▶ **TASK REQUIREMENTS**: All lines after the one containing "The image size", together with that line itself, should be written out exactly, down to the last line of the entries below.

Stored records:

######

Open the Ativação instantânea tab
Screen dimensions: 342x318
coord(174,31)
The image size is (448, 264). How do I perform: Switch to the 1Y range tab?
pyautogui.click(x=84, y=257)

######

▶ **ANSWER SPACE**:
The image size is (448, 264). How do I perform: Switch to the 1Y range tab?
pyautogui.click(x=84, y=257)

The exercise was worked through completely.